BEGIN SOURCE INFORMATION

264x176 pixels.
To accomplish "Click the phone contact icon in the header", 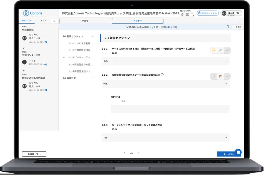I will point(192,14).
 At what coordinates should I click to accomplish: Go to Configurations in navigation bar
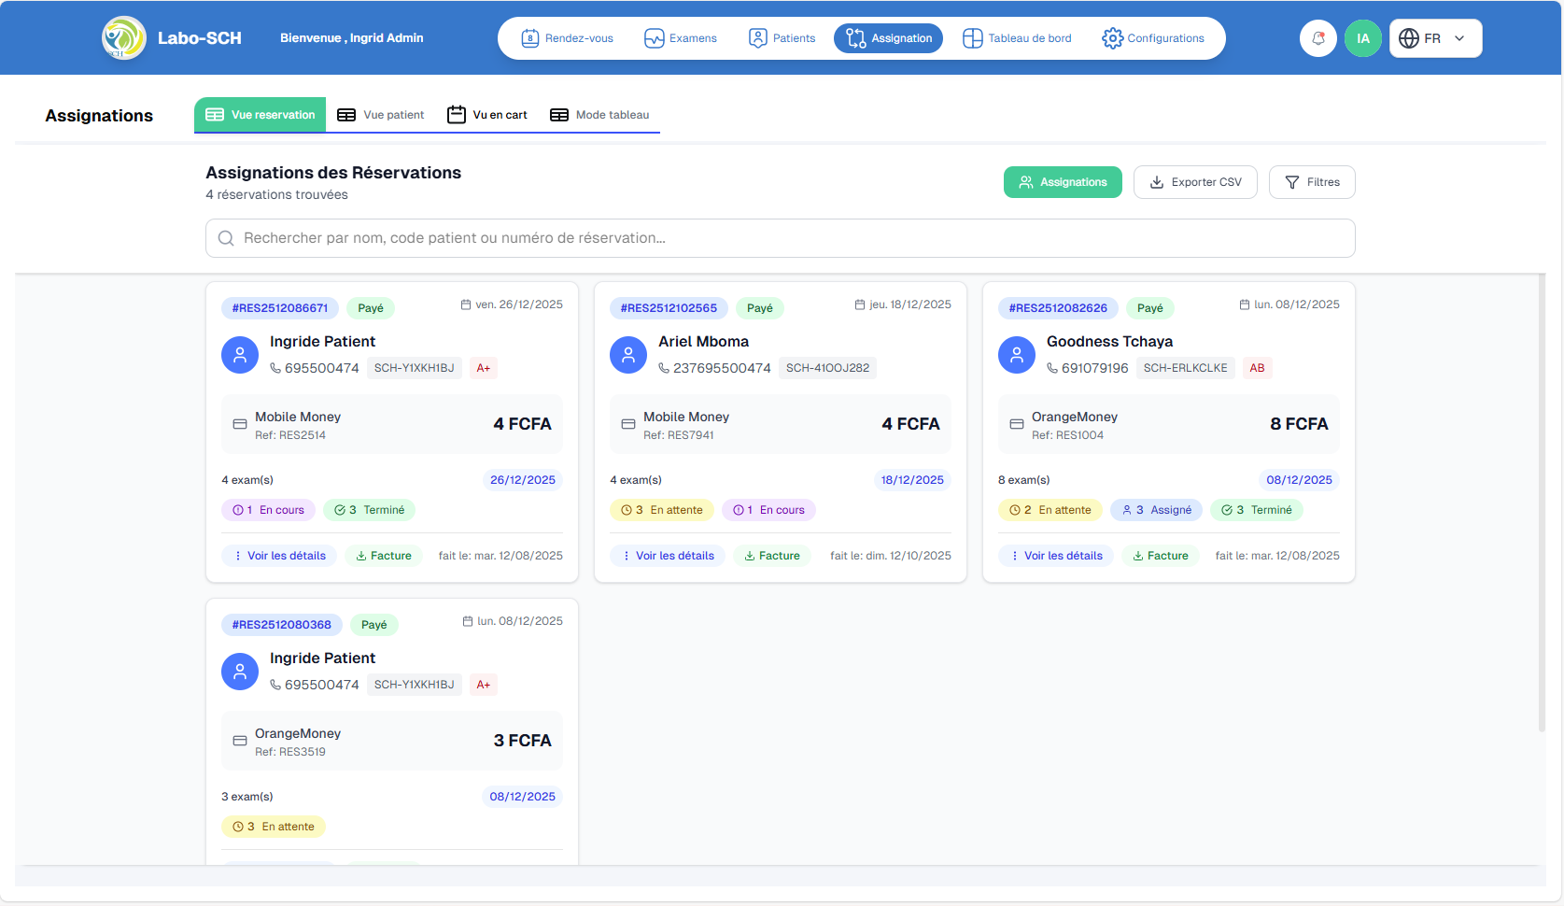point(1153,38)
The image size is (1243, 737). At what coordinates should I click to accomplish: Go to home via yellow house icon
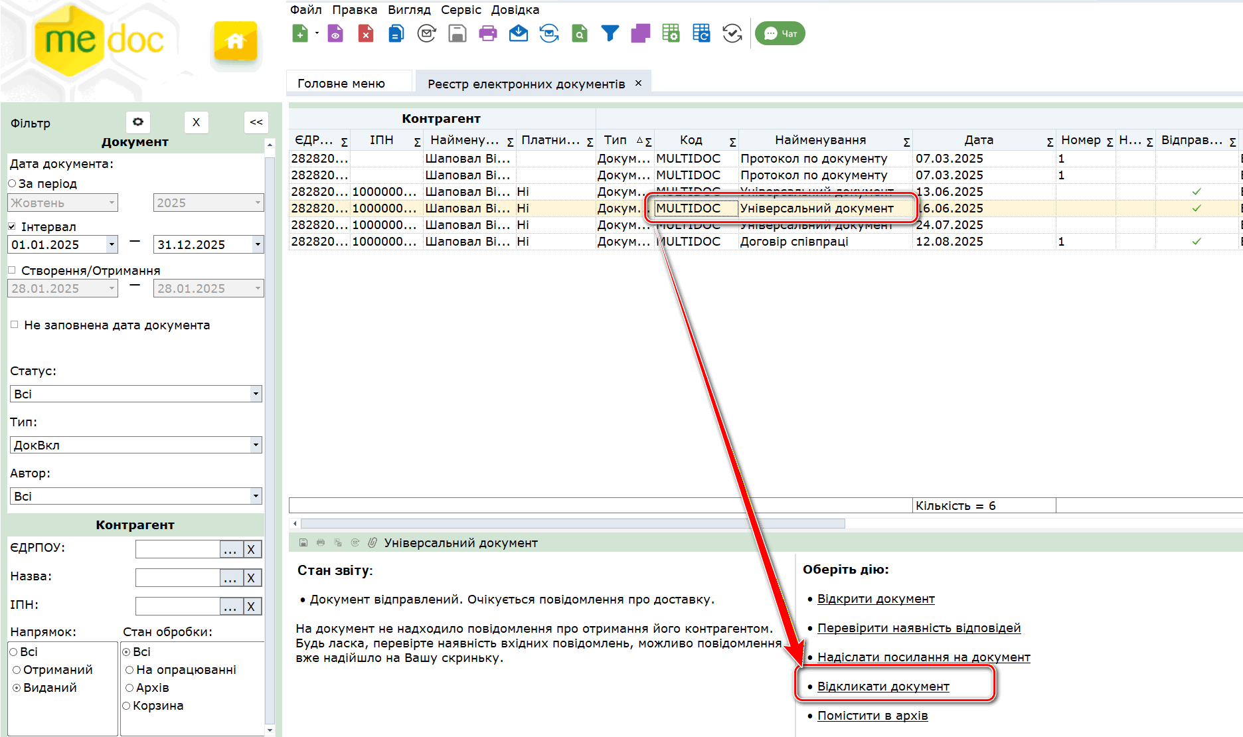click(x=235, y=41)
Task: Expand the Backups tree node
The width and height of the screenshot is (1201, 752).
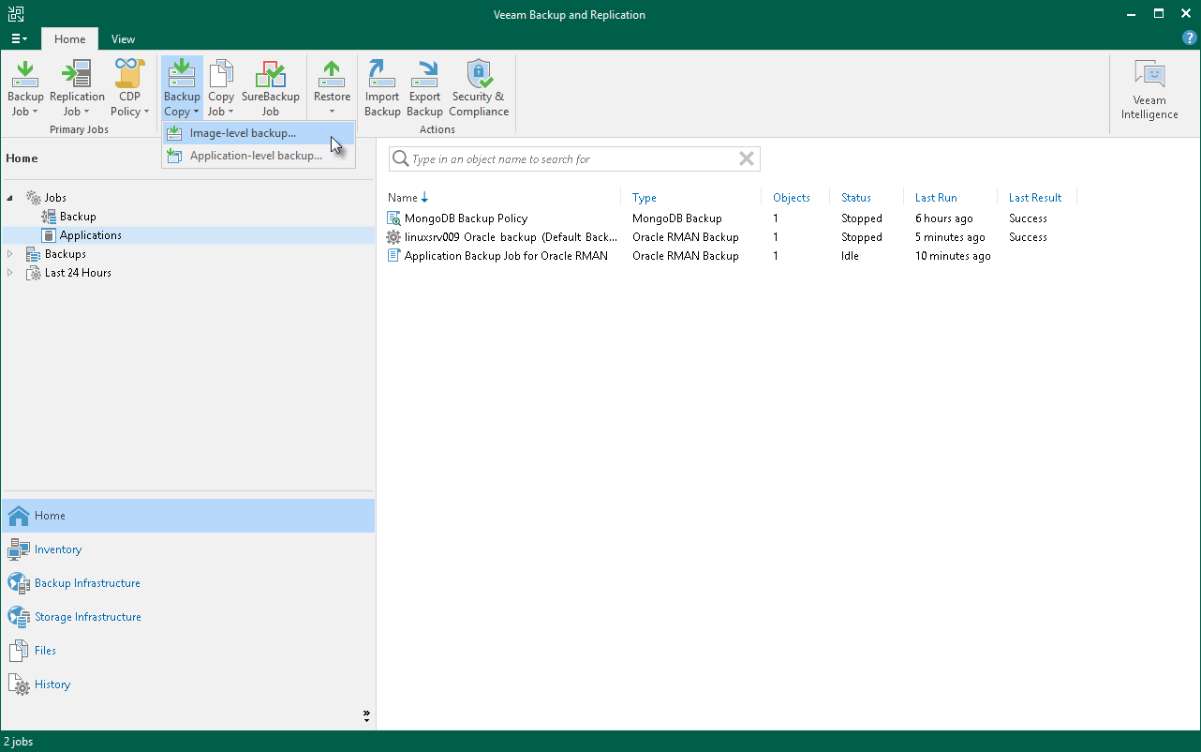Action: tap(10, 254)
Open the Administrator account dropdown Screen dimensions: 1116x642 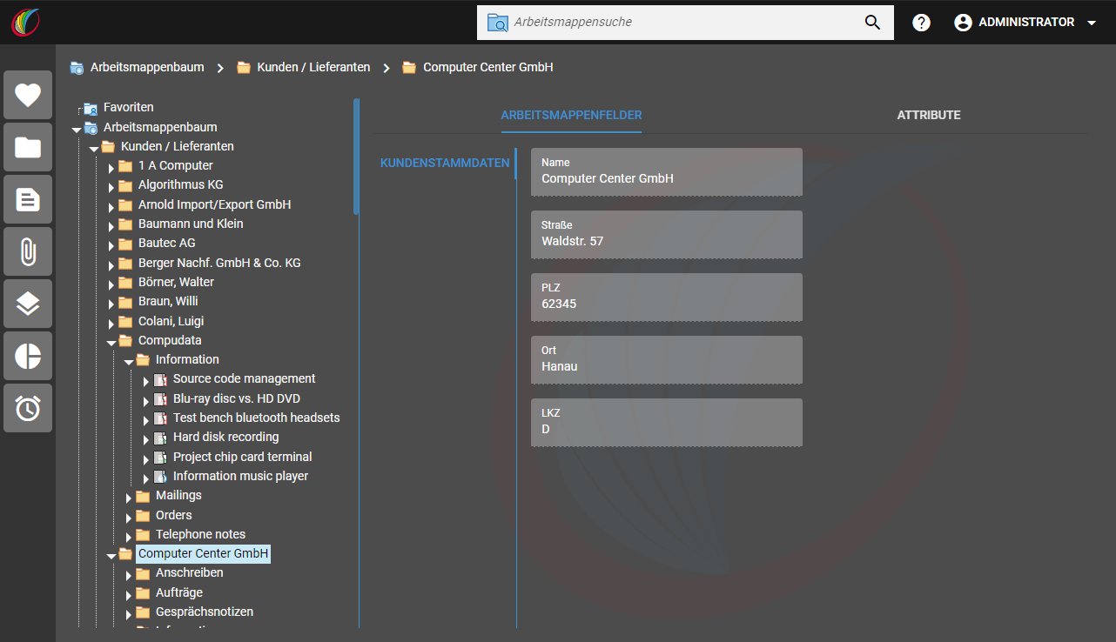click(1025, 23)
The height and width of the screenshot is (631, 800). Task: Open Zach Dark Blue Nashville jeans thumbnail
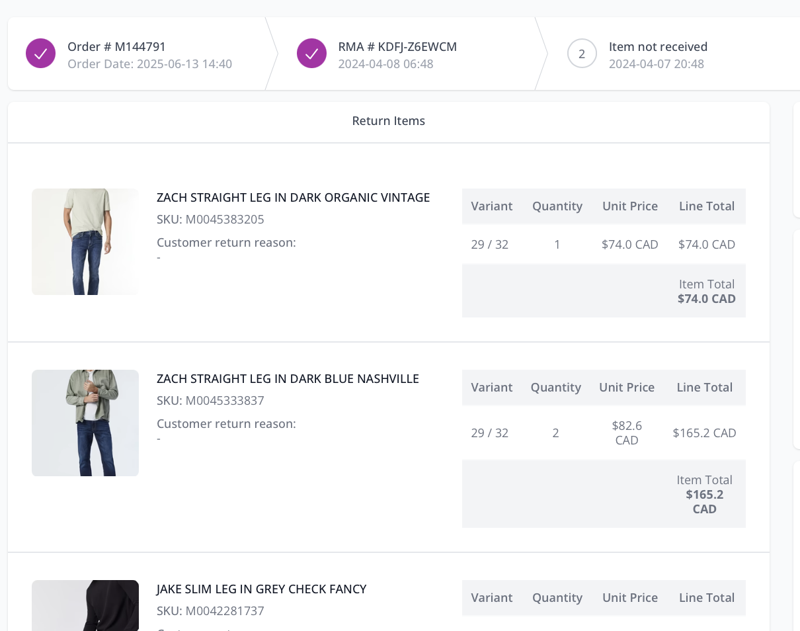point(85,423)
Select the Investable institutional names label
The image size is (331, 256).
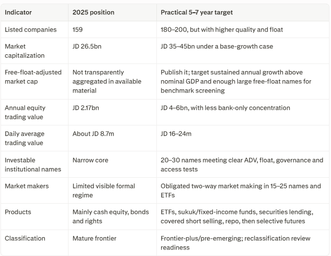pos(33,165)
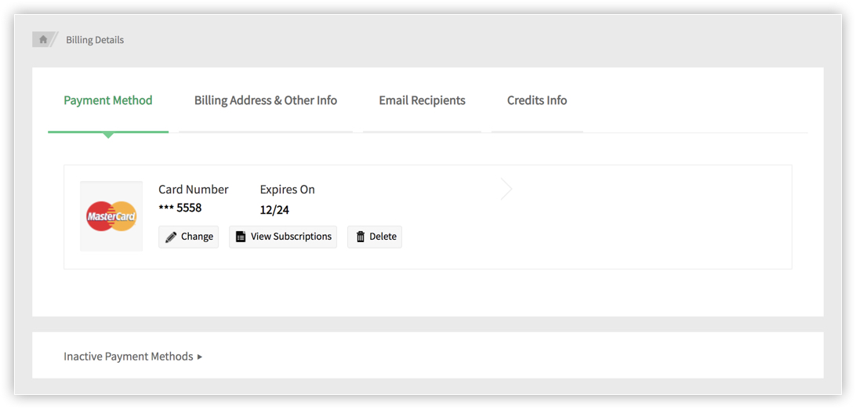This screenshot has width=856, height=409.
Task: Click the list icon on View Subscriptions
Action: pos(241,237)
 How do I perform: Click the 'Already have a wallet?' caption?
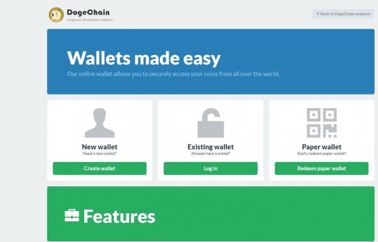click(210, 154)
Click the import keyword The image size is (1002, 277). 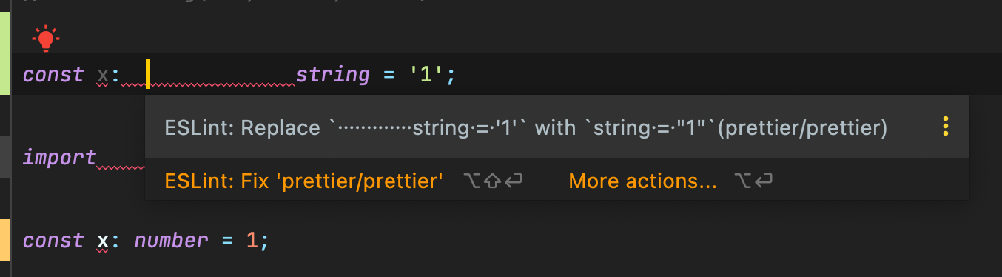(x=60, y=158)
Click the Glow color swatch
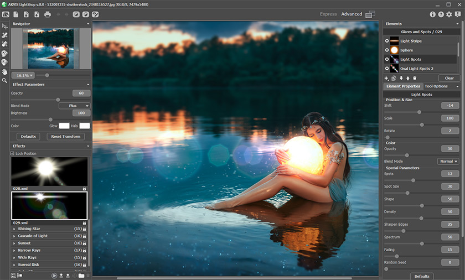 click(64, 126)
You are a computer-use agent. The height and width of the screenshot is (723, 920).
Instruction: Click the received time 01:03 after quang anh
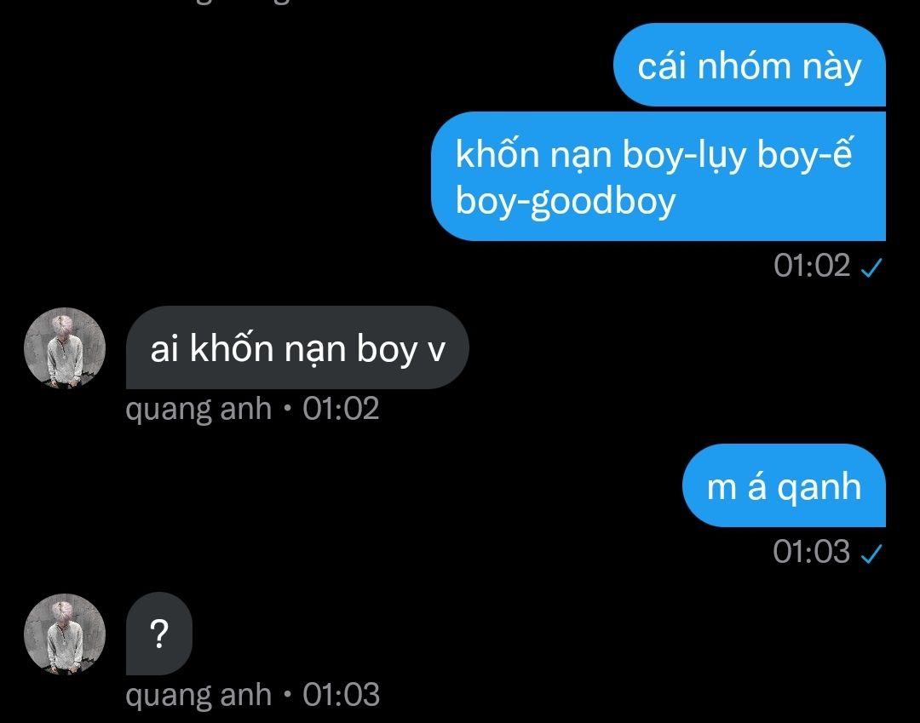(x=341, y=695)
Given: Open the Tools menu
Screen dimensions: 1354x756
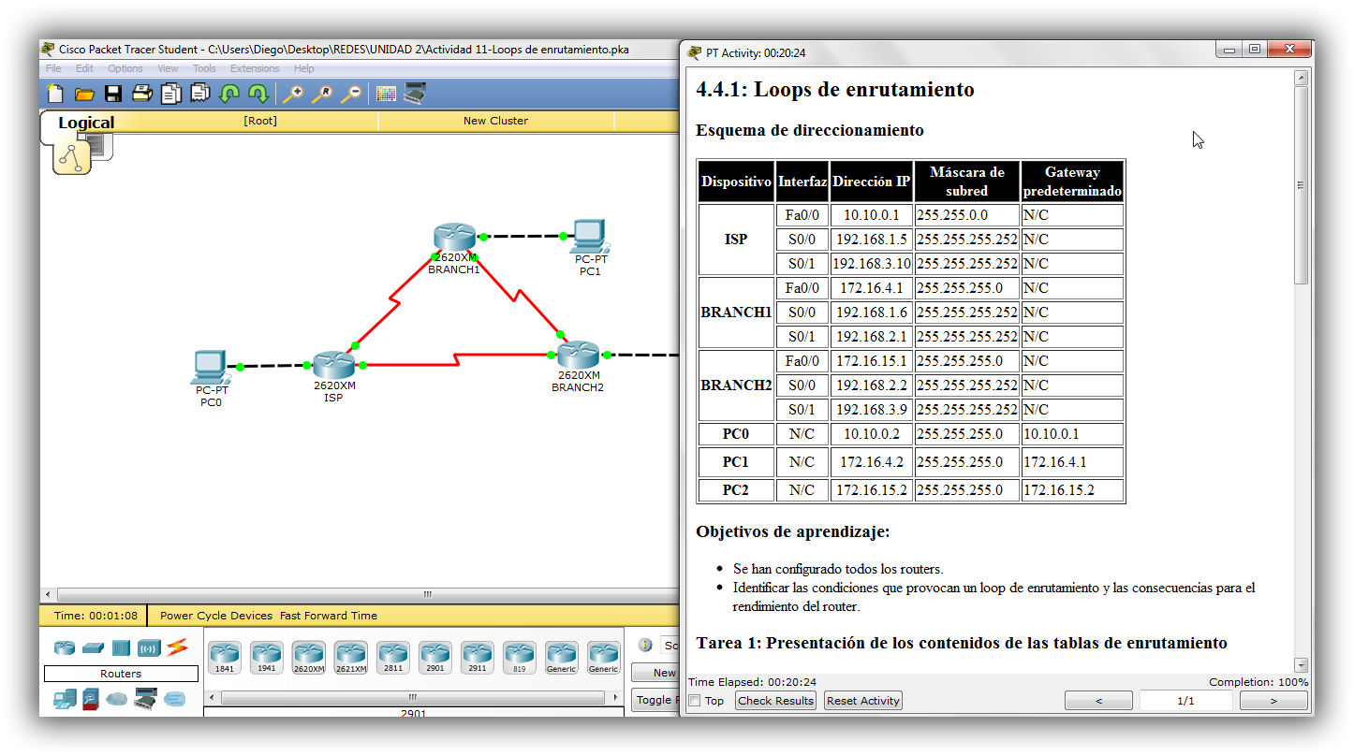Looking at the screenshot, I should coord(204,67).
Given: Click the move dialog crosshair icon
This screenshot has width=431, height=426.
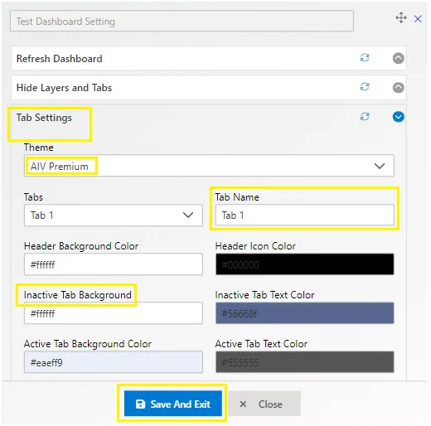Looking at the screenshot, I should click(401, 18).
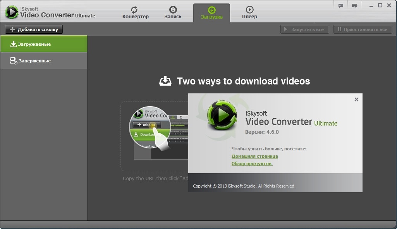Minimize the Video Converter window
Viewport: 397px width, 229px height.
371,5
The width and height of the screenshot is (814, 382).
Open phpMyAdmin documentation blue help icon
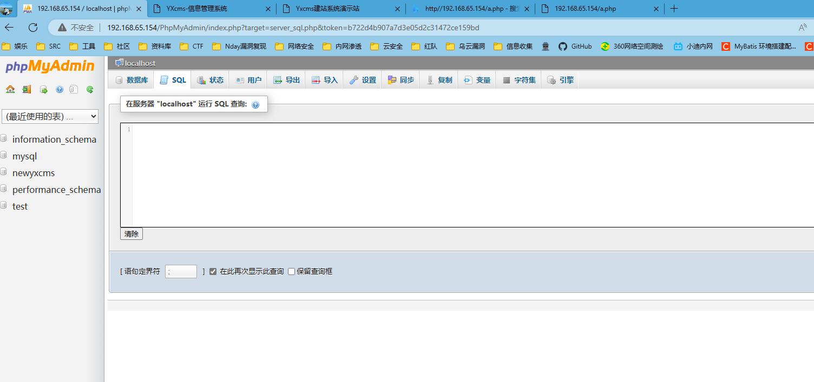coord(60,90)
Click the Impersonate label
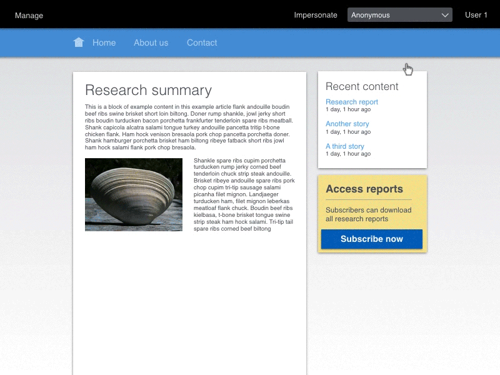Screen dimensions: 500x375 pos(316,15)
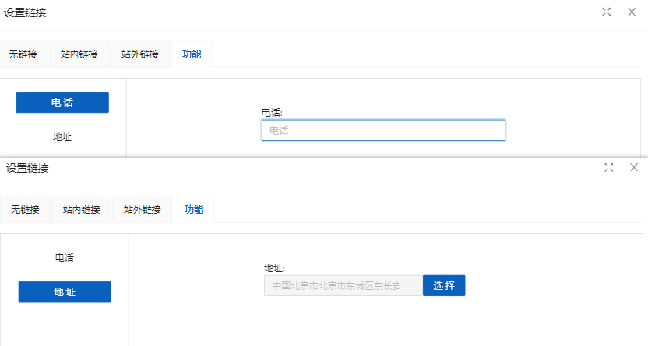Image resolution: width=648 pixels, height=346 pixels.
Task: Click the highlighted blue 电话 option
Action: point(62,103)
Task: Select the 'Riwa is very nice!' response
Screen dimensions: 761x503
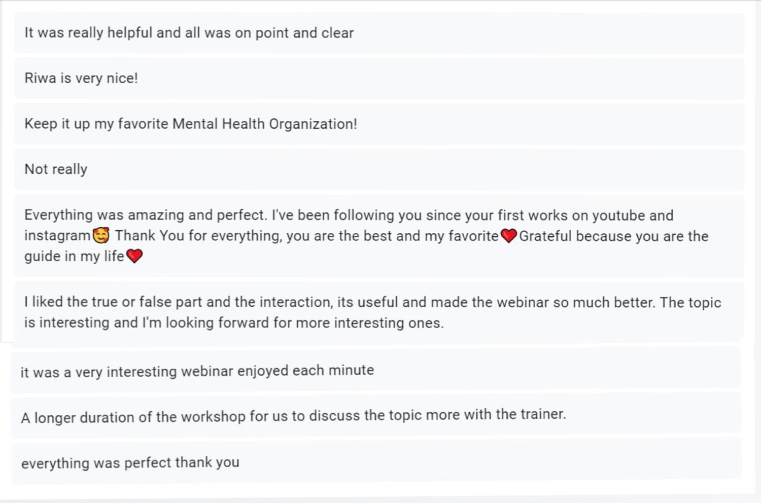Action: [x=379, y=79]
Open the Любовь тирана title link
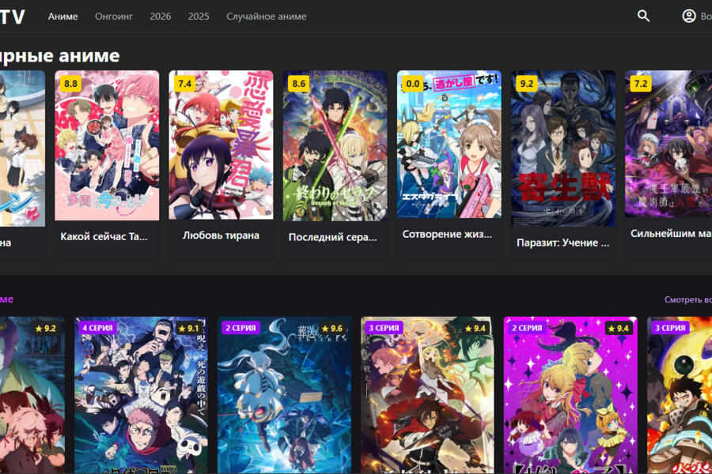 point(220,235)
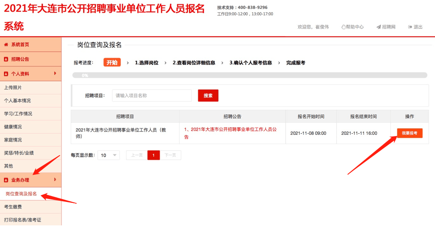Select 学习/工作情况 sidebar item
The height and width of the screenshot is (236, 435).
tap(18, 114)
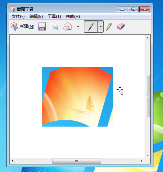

END SOURCE INFORMATION

_REQUIREMENT_.
The response must repeat exactly the lines above from the one with "You are a computer-use" through the one with "Given: Click the move dialog crosshair icon", including both, and must contain no pictures and no other text.

_ANSWER TO THIS PROBLEM_.
You are a computer-use agent. The height and width of the screenshot is (723, 920).
Instruction: Click the received time 01:03 after quang anh
(x=341, y=695)
Given: Open the Tools menu
Screen dimensions: 1354x756
Looking at the screenshot, I should coord(204,67).
Given: Click the move dialog crosshair icon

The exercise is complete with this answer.